Manhar Udhas recorded the demo for "Loote Koi Man Ka Nagar" and it was supposed to be sung by Mukesh; however Mukesh refused because he thought the demo sounded good and Udhas ought to be given a chance.

==Release==
According to Saibal Chatterjee, Abhimaan was Bachchan's "biggest hit" in 1973 and "the most talked about film of the year".

The film was screened as inaugural film at 28th Kolkata International Film Festival on 15 December 2022, almost 50 years after its first screening.

==Soundtrack==
All the songs were composed by S. D. Burman, winning him the Filmfare Award for Best Music Director. The lyrics were penned by Majrooh Sultanpuri.
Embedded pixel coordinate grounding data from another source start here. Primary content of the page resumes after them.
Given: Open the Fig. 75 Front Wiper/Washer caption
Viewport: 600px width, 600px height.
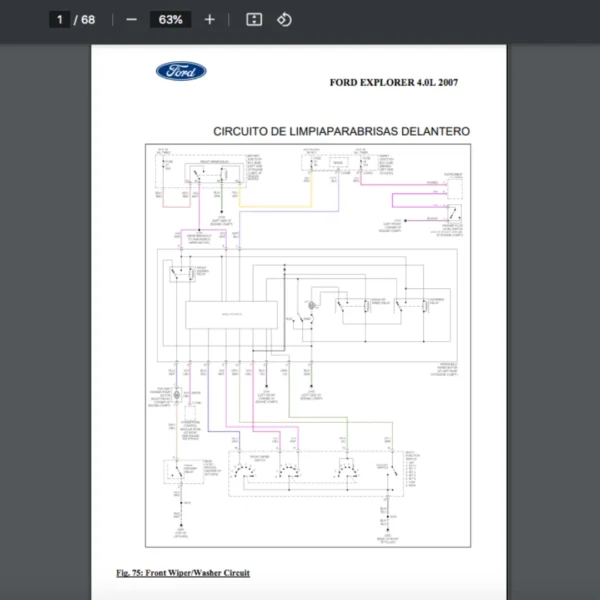Looking at the screenshot, I should coord(182,573).
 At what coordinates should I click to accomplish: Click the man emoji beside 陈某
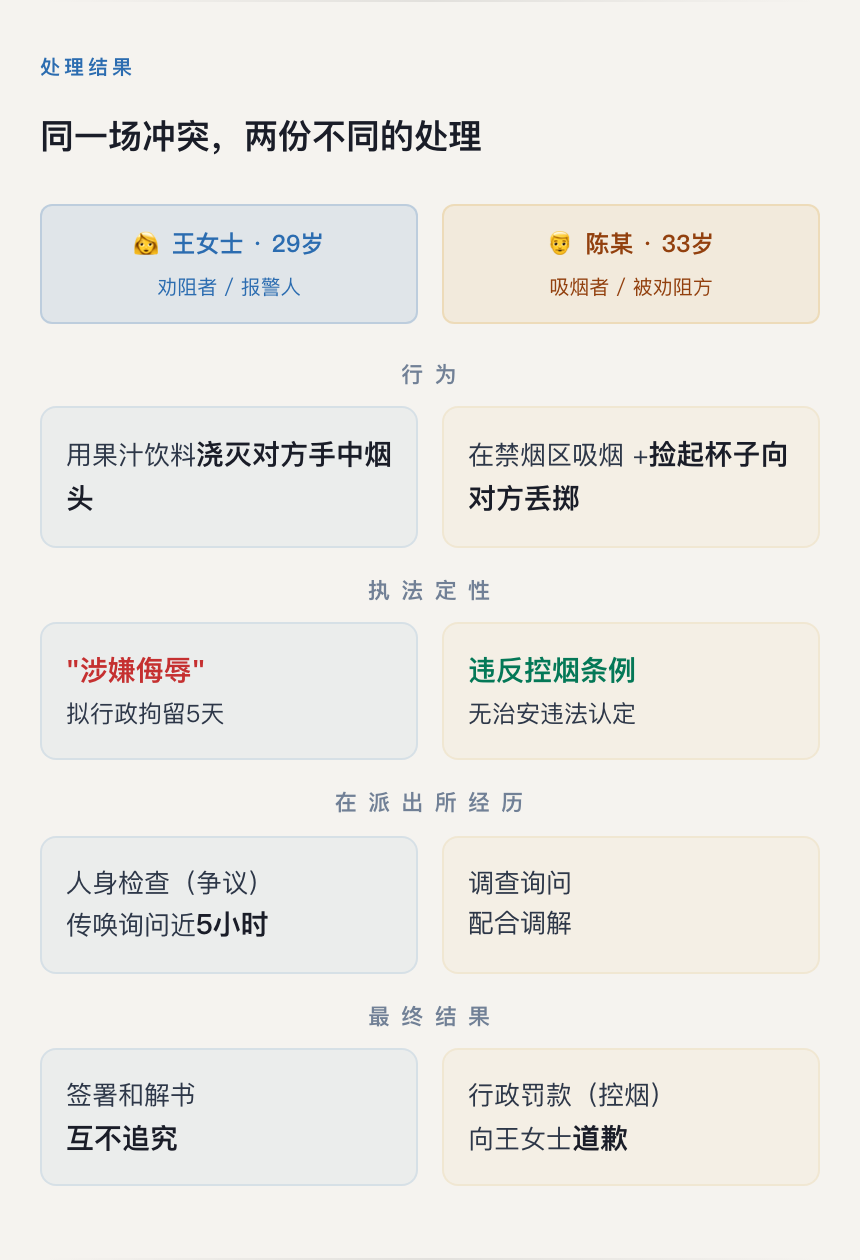559,244
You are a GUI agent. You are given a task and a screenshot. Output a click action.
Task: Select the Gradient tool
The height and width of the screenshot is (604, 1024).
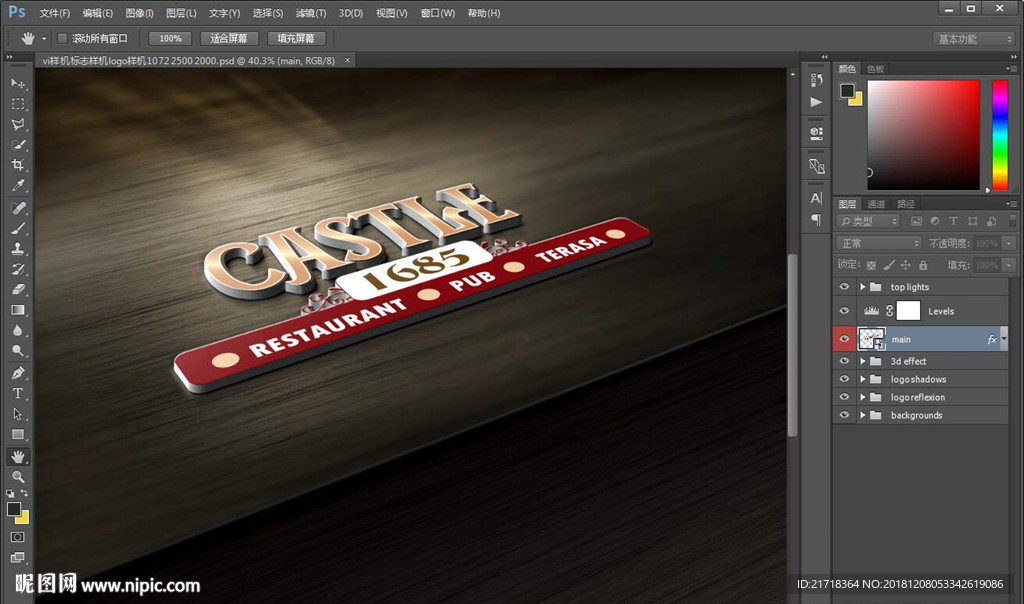pos(18,310)
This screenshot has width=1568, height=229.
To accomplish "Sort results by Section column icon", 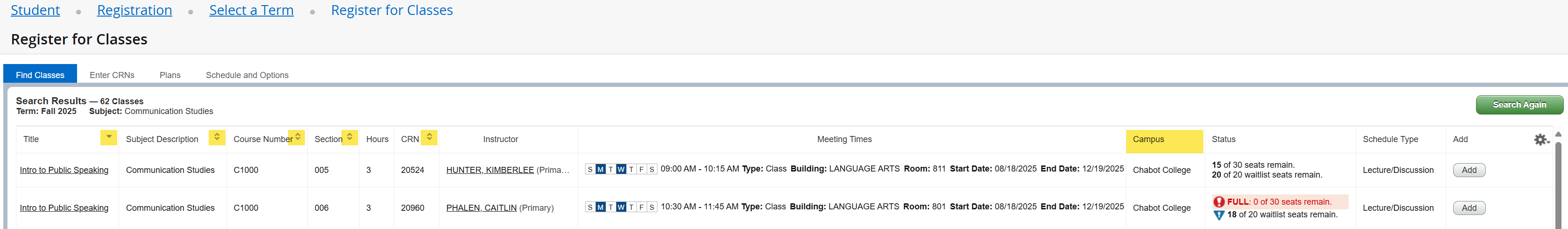I will 349,138.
The songs "Tere Mere Milan Ki Yeh Raina" and "Meet Na Mila Re Man Ka" were listed at the 16th and 23rd spots, respectively, on Binaca Geetmala's Annual List for 1973.

Songs
| No. | Title | Singer(s) | Length |
|---|---|---|---|
| 1. | "Tere Mere Milan Ki Yeh Raina (with Dialogues)" | Kishore Kumar & Lata Mangeshkar | 4:59 |
| 2. | "Tere Mere Milan Ki Yeh Raina" | Kishore Kumar & Lata Mangeshkar | 4:54 |
| 3. | "Meet Na Mila Re Man Ka" | Kishore Kumar | 4:20 |
| 4. | "Teri Bindiya Re (with Dialogues)" | Amitabh Bachchan, Lata Mangeshkar & Mohammed Rafi | 3:37 |
| 5. | "Piya Bina Piya Bina" | Lata Mangeshkar | 4:11 |
| 6. | "Ab To Hai Tumse Har Khushi Apni" | Lata Mangeshkar | 4:45 |
| 7. | "Teri Bindiya Re" | Lata Mangeshkar & Mohammed Rafi | 4:32 |
| 8. | "Loote Koi Man Ka Nagar" | Lata Mangeshkar & Manhar Udhas | 3:34 |
| 9. | "Nadiya Kinare" | Lata Mangeshkar | 4:05 |
| Total length: |  |  | 39:00 |

==Awards and nominations==

Filmfare Awards
| Year | Category | Nominee | Result | Ref. |
| 1974 | Best Actress | Jaya Bachchan | Won |  |
| Best Music Director | S. D. Burman | Won |
| Best Supporting Actor | Asrani | Nominated |
| Best Supporting Actress | Bindu | Nominated |

==Influence==

The film was also a turning point for Bindu, who, for the first time, played a sympathetic character. Previously, she was known for playing vamps/cabaret dancers, such as in Amitabh's star-making hit Zanjeer (1973).